> DOCUMENT PASSAGE:
- - -

I’m totally with you on the whole daycare thing. I was feeling so guilty when I first put Ellie into daycare but nowadays, I’m glad that I did because she learned how to interact with people her size. Plus her teachers are so incredibly nice. She’s learned a lot from her daycare, things that I probably wouldn’t have a clue on how to handle on my own. I’m no longer feeling guilty for starting her and am really glad that she is doing so well there. It also makes the time we have at home so much more special too. At this point in time, I’m sure she will give me hell if I pulled her out of daycare to spend all her waking moments with me again. She’s happy, I’m happy, we’re just one big happy family.
Lori @ I Can Grow People
We were also lucky and found an awesome daycare here in PA just around the block. In-home daycare was good for us at first, but now that P is older I love the interaction and education he is getting at a daycare center.
We are also having issues getting P to eat–must be just a phase our little dudes are in…
Katy @ MonsterProof
Thank you so much for frequently posting how wonderful your daycare experience has been. My first is due in May, and it’s already killing me that I know daycare is in our future. It shouldn’t! I even WORKED at a daycare for years, loved it, and thought it was a wonderful environment. Still tough.
Abby @ They Lend Me Their Hearts
THANK YOU SO MUCH for this post! I am a home daycare provider and there isn’t enough positive media out there about daycare!
Also, having another adult that loves your little one and who your child can trust with their problems is a GREAT thing!
Abby @ They Lend Me Their Hearts
Maybe you’ve already written it and I forgot about it, but could you write a post about how you went about chosing a daycare? What you were looking for and how you knew it was “the one”? The searching process can be hard on parents and they worry about how to know if they’ve found the right one.
Kat @ Living Like the Kings
As a matter of fact, my husband and I recently picked a daycare for our little unborn Peanut. I hope we can embrace it as well as you did.
Casper
I am lucky in that I will get to stay home with our little one but I also understand that positive things daycare can brings. The interaction with the other little ones is wonderful all on its own. I am glad Bean is eating well again. I am WAY older than bean and sometimes I still mash all my food together!
Alaina
You know, that actually kind of sounds good…I’ll have what Bean’s having!
Christy Peters
I always enjoy reading positive working mom/daycare posts. My little 9 week old girl started day care 3 weeks ago…yeah…only 6 weeks off work-ugg. But it is going really well and I have found out its not all that bad. So thanks for writing about the positives you find too!:)
molly
Hmmm, maybe I’ll have to try the mashed up food idea. Because my toddler won’t eat at all sometimes. And it is sooooo frustrating!
We just started daycare with both of my kiddos last month. For my 6-month-old it has been easy peasy. For my 27-month-old? Not so much. HUGE crying fits and tantrums. And his behavior at home has changed too. Every time I drop him off I want to run crying to work and quit. But the teachers tell me he does fine after I leave. And it’s getting a little better each day.

- - -

> EXCERPTED RECORDS:
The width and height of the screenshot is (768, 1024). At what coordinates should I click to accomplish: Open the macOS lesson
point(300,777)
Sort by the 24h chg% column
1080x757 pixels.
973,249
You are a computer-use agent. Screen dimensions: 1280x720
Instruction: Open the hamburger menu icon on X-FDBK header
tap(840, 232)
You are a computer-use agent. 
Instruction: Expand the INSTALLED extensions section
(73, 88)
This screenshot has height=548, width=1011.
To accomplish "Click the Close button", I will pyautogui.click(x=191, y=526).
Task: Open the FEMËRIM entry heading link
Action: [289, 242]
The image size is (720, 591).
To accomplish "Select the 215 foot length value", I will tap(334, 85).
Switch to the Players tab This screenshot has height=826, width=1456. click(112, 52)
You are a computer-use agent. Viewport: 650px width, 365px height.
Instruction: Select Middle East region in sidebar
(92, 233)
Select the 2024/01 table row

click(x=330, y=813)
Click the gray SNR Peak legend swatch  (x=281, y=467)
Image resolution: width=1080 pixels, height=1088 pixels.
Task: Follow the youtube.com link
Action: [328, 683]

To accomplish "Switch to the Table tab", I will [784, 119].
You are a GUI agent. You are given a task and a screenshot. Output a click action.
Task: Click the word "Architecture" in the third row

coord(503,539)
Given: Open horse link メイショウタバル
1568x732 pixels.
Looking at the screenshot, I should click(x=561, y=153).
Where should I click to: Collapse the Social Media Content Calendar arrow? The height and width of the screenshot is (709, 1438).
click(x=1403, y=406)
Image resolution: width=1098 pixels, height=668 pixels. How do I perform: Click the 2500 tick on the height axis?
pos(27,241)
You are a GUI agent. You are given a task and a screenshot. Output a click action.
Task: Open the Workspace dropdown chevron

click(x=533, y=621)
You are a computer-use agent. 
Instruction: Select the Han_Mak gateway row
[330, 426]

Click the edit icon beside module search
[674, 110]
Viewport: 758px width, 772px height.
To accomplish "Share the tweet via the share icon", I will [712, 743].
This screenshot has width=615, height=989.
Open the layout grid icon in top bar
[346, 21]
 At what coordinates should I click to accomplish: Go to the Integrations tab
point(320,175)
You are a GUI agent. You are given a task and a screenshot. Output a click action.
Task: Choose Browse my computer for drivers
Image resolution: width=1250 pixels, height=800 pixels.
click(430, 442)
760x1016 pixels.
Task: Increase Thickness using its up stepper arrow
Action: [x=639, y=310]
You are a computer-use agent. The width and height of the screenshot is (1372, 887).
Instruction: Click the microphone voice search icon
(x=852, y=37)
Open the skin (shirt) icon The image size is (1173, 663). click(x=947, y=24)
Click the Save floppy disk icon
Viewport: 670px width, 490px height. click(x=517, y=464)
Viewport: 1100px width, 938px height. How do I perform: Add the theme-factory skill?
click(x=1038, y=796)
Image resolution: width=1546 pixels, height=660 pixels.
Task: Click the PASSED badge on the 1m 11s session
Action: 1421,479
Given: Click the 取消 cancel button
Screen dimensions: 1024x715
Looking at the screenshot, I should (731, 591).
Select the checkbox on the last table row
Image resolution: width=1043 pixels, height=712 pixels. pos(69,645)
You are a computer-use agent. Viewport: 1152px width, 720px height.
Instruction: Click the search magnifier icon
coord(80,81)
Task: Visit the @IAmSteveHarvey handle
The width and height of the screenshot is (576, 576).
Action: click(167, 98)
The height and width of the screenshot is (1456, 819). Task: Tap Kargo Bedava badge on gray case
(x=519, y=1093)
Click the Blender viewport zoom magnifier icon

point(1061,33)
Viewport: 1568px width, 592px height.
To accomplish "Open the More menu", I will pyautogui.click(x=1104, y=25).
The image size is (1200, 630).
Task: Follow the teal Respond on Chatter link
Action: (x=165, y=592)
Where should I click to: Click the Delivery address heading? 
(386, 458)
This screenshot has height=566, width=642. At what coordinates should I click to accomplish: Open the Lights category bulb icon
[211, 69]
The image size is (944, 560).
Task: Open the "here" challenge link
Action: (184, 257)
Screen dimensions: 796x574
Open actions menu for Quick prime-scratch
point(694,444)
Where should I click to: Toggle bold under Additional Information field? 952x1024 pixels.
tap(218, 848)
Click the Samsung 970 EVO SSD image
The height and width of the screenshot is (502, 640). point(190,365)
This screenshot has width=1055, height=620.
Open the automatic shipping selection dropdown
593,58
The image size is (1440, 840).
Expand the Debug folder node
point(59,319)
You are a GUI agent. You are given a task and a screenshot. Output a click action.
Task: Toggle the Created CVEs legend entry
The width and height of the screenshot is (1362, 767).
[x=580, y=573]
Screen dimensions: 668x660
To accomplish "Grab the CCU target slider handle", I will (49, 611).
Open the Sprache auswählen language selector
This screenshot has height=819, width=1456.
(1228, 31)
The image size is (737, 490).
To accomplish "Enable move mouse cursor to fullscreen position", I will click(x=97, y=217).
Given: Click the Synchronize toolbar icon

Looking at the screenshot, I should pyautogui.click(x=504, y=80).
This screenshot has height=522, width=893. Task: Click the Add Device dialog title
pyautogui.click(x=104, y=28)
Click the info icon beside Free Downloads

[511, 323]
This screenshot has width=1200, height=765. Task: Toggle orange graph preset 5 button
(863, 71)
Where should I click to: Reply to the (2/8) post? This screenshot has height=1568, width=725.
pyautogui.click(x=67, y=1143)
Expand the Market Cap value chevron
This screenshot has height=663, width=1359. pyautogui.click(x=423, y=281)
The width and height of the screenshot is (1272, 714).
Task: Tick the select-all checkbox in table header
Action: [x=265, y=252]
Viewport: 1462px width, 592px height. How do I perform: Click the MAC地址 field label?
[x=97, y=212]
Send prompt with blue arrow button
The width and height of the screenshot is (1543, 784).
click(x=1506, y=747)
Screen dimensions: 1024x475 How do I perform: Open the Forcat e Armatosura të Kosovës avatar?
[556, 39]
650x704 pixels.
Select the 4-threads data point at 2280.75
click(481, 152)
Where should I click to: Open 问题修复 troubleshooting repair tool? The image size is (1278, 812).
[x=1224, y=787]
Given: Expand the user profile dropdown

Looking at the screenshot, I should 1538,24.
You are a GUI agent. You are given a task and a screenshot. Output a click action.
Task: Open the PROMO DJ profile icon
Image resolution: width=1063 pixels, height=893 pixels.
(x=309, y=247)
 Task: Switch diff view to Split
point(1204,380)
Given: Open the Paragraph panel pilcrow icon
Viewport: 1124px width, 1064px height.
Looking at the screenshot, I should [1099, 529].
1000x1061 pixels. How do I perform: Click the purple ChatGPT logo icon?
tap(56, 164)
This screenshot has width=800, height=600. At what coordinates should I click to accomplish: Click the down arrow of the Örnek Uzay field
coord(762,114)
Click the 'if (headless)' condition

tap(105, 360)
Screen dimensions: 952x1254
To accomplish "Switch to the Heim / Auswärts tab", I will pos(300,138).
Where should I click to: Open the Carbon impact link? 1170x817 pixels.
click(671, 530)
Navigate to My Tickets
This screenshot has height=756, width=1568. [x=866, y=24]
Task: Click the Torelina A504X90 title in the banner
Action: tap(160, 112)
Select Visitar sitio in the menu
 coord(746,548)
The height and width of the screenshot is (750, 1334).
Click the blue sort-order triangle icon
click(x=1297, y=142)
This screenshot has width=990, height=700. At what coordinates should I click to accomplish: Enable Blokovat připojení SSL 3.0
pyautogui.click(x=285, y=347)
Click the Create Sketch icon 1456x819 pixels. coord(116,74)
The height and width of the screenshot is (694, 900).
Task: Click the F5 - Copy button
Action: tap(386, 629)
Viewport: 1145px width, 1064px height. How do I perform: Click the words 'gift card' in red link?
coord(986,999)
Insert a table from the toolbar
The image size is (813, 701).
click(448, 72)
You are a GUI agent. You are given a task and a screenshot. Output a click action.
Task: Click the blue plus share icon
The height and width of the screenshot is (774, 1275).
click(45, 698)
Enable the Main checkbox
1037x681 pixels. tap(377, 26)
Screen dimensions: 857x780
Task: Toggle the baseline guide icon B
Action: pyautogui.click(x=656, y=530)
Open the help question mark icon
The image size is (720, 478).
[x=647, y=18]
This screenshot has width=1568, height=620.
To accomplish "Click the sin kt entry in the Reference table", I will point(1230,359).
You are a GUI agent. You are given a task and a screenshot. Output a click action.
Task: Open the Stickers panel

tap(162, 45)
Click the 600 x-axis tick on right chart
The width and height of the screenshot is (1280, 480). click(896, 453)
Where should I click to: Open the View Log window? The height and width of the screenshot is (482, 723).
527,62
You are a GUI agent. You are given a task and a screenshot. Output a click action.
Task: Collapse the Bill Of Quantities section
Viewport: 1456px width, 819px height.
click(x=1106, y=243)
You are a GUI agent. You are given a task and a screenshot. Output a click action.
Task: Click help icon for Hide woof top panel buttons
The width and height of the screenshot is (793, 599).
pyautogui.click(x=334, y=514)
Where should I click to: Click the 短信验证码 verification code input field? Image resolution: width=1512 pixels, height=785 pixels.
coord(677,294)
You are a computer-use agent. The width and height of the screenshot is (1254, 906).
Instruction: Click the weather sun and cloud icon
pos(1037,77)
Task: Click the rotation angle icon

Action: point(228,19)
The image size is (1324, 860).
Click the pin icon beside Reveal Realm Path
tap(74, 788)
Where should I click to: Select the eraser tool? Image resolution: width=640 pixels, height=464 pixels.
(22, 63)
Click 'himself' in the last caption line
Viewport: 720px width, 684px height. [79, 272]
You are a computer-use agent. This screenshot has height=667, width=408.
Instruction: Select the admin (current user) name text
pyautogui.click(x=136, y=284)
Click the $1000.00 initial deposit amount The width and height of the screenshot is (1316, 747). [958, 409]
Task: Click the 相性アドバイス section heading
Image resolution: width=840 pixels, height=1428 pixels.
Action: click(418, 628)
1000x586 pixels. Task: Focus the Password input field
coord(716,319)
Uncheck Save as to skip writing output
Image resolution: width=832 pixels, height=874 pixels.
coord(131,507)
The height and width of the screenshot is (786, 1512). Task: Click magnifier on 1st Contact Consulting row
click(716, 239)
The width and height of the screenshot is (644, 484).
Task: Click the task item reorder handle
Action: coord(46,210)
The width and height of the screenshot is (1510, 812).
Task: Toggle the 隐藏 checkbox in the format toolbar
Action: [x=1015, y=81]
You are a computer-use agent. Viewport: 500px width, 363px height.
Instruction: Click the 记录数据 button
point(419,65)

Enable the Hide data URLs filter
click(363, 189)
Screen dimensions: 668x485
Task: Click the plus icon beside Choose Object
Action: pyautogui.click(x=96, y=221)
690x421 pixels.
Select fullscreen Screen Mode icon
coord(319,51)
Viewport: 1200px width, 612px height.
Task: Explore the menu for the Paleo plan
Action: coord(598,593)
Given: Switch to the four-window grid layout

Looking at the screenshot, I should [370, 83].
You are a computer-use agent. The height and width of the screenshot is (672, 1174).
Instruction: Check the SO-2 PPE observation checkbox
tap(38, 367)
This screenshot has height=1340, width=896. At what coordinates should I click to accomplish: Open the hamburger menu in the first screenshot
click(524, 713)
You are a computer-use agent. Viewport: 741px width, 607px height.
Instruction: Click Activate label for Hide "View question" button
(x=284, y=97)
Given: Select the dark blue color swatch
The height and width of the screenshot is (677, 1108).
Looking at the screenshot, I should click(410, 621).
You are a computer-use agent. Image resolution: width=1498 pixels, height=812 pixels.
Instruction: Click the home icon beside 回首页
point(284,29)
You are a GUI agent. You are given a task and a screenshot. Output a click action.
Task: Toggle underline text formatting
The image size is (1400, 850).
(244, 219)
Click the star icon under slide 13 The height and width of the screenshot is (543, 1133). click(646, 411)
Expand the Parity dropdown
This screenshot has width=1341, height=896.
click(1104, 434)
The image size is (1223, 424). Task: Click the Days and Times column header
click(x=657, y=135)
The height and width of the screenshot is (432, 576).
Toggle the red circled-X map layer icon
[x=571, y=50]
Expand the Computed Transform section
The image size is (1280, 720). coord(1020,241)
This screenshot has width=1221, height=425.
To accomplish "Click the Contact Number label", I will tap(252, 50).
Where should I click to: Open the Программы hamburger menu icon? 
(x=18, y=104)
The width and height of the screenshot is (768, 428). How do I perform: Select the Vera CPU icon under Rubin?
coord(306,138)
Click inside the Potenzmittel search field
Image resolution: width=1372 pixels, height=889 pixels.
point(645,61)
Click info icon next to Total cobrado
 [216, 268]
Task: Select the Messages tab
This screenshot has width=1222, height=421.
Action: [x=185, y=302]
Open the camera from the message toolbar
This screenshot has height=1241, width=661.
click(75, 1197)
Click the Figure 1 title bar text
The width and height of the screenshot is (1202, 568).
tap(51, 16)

- - -

> PROMPT 1:
Retype the part of the daycare comments starting with "Lori @ I Can" and going on through "environment. Still tough.".
> PROMPT 2:
In the daycare comments, what kind of work does Abby say she does?

> FINAL RESULT 1:
Lori @ I Can Grow People
We were also lucky and found an awesome daycare here in PA just around the block. In-home daycare was good for us at first, but now that P is older I love the interaction and education he is getting at a daycare center.
We are also having issues getting P to eat–must be just a phase our little dudes are in…
Katy @ MonsterProof
Thank you so much for frequently posting how wonderful your daycare experience has been. My first is due in May, and it’s already killing me that I know daycare is in our future. It shouldn’t! I even WORKED at a daycare for years, loved it, and thought it was a wonderful environment. Still tough.

> FINAL RESULT 2:
She is a home daycare provider.